Of course, standards aren’t the end of the game. They have to continously evolve toward the ultimate goal (the one we can’t reach) perfection.
Now there was a project a little while ago that I refer to as the “Train Wreck” project. It wasn’t really the end of the world, but at the time it sure seemed like everything that could go wrong did go wrong. It was amazing. Afterwards, I had ample time to reflect on the project and consider how I could avoid such a fiasco in the future. I realized that part of the problem lay in my sphere of influence. Naively speaking, I’m responsible for only a very small portion of the actual product release process. There are many activities both upstream and downstream from me that I have absolutely no control over.

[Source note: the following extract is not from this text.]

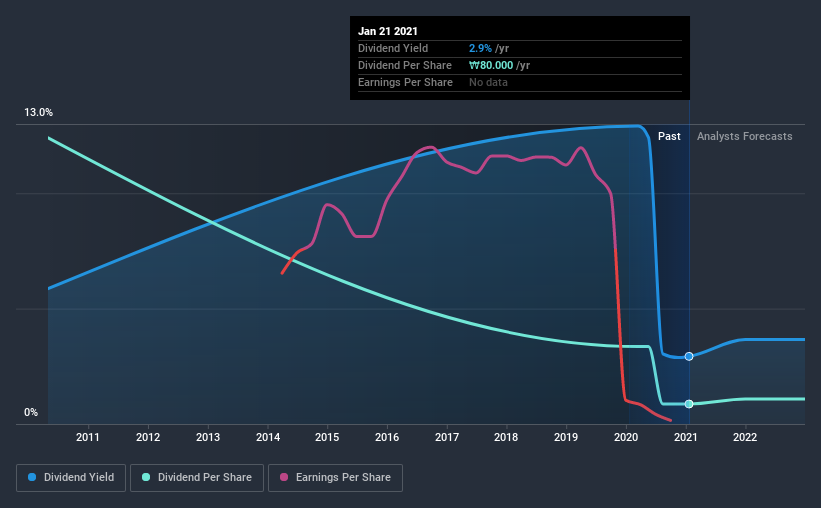Click the 0% y-axis label
The width and height of the screenshot is (821, 508).
coord(31,412)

I realized that even if the events within my own sphere of influence were absolutely perfect, the release could still be disrupted by either upstream or downstream events. In essence, there existed a class of impediments that were outside my field of control. If I can’t find impediments in my own small domain, I guarantee you that there are plenty more of them lurking both upstream and downstream of me in the process.
That’s when I started to take a much more active interest in seeing the big picture. I wanted to know more about all of the activities involved in getting a release out. Suddenly I cared passionately about things outside my control – in terms of how I could help others identify impediments to the overall release. This didn’t meant that I was somehow going on a control freak rampage. Not at all. Instead, I was simply broadening my own sphere of influence in order to provide myself with a different perspective – a perspective that enabled me to see more impediments.
As I’ve been keeping my daily log of impediments, I’ve noticed a strange thing happening. I have the list of today’s impediments – the impediments to the here and now. And then I have all of my historical impediments. Yesterday’s impediments and the day before and so on. And if I look into that history of impediments I start to see some repetition – impediments that come up over and over again. And if I’m really honest with myself, I have to admit that the odds of seeing those impediments again in the future is pretty high. So now we have three separate classes of impediments that we can track:
- Impediments to what we are doing right now
- Historical impediments
- Possible future impediments yet to come
Of course those future impediments have a name in the project management world – risks. I find that very interesting. Using impediments I can actually tie risk management into Scrum. In fact, it’s sort of built right in. So not only are we tracking today’s impediments, but we are also keeping an eye on impediments that may arise in the future (risks).
I’ve had many discussions with people who had questions about how risks were incorporated into agile practices. At the time I didn’t have a good answer. Now I do.